Maulana juga menjelaskan bahwa kegiatan ini bagian dari pembinaan generasi muda agar mempunyai visi kedepan yang baik dan mempunyai kemampuan untuk memahami Kota Jambi lebih dalam dari berbagai aspek. Terutama dari segi kebudayaan yang telah banyak berkembang dimasyarakat.
"Generasi muda jumlahnya lebih banyak dari kita saat ini, mereka harus memahami betul budaya yang tumbuh dan berkembang dari generasi ke generasi di Kota Jambi. Kemudian setelah tau dan paham harus mampu mengkomunikasikan ini sebagai sejarah kejayaan masa lalu untuk menatap kesukseskan dimasa depan. Maka kontribusi mereka sangat krusial, salah satunya melalui peran sebagai Bujang dan Gadis Jambi," jelasnya.
────
Tugas yang Dikerjakan:
1 – Jawablah pertanyaan berikut berdasarkan kutipan tentang generasi muda Kota Jambi.
(a) Menurut Maulana, kegiatan ini merupakan bagian dari apa?
(b) Dari segi apa terutama generasi muda diharapkan memahami Kota Jambi?
(c) Melalui peran apa generasi muda dapat memberikan kontribusi, sebagaimana disebut di akhir kutipan?
2 – Tuliskan lanjutan kutipan tentang generasi muda Kota Jambi, dimulai sesudah kalimat terakhirnya.
────
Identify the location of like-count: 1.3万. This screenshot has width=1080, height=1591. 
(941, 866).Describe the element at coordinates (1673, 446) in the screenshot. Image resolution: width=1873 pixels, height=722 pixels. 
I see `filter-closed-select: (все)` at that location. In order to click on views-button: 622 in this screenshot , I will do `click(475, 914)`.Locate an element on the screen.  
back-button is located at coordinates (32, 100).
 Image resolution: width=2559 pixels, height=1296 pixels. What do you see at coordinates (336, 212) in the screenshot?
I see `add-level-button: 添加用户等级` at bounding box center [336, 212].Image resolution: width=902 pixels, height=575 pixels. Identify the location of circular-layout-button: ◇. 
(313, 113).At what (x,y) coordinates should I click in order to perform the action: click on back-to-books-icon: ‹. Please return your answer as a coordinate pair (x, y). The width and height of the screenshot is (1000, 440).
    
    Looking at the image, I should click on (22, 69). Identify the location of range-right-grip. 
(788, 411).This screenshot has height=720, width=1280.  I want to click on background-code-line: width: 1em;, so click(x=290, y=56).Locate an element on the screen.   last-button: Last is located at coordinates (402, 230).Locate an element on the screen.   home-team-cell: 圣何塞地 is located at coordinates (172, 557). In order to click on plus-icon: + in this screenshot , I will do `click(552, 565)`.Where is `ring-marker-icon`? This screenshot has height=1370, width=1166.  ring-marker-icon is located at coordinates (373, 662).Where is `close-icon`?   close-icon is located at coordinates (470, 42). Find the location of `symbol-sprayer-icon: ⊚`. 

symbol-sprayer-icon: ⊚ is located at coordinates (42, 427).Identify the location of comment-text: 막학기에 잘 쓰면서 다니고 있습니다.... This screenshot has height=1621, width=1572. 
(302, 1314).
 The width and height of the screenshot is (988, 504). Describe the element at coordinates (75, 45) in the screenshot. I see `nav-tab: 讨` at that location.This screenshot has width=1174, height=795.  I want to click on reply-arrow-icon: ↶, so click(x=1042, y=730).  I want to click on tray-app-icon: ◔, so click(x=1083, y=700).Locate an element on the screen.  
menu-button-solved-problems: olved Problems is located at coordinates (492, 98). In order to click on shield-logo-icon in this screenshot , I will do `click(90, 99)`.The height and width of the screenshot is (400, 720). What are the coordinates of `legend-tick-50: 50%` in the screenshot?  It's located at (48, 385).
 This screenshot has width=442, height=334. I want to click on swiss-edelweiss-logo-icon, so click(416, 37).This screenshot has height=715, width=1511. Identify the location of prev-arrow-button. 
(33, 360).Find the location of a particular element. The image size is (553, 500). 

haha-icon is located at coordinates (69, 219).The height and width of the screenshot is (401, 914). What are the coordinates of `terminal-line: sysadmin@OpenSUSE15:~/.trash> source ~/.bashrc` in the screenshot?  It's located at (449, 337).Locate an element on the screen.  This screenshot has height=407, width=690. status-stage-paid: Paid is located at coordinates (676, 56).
────
Jawaban Tugas:
1 –
(a) Bagian dari pembinaan generasi muda.
(b) Dari segi kebudayaan yang telah banyak berkembang di masyarakat.
(c) Melalui peran sebagai Bujang dan Gadis Jambi.

2 –
"Kejayaan - kejayaan masa lalu ini harus bisa diangkat melalui narasi - narasi modren, melalui platfom digital, media sosial. Ini yang harus kita angkat dan kita tidak boleh melupakan budaya masa lalu untuk kebaikan masa depan dengan tetap menumbuhkan karakter asli Melayu Jambi," lanjutnya.
Lebih lanjut, Wali Kota Maulana juga mengungkapkan, ditahun ini Kota Jambi akan menjadi tuan rumah dengan berbagai event Nasional. Oleh karena itu, Bujang Gadis harus mampu tampil dan menjawab setiap pertanyaan tentang Jambi secara utuh dan mampu menjadi simbol keteladanan generasi muda yang ramah terhadap para tamu.
"Adek - adek kita ini lah yang sebagian nantinya akan bertugas untuk mengenalkan Jambi dan menjadi teladan sebagai sosok anak muda yang baik karakternya, sehingga tidak hanya cantik dan tampan rupanya tetapi juga memiliki intelektual tinggi," ungkapnya.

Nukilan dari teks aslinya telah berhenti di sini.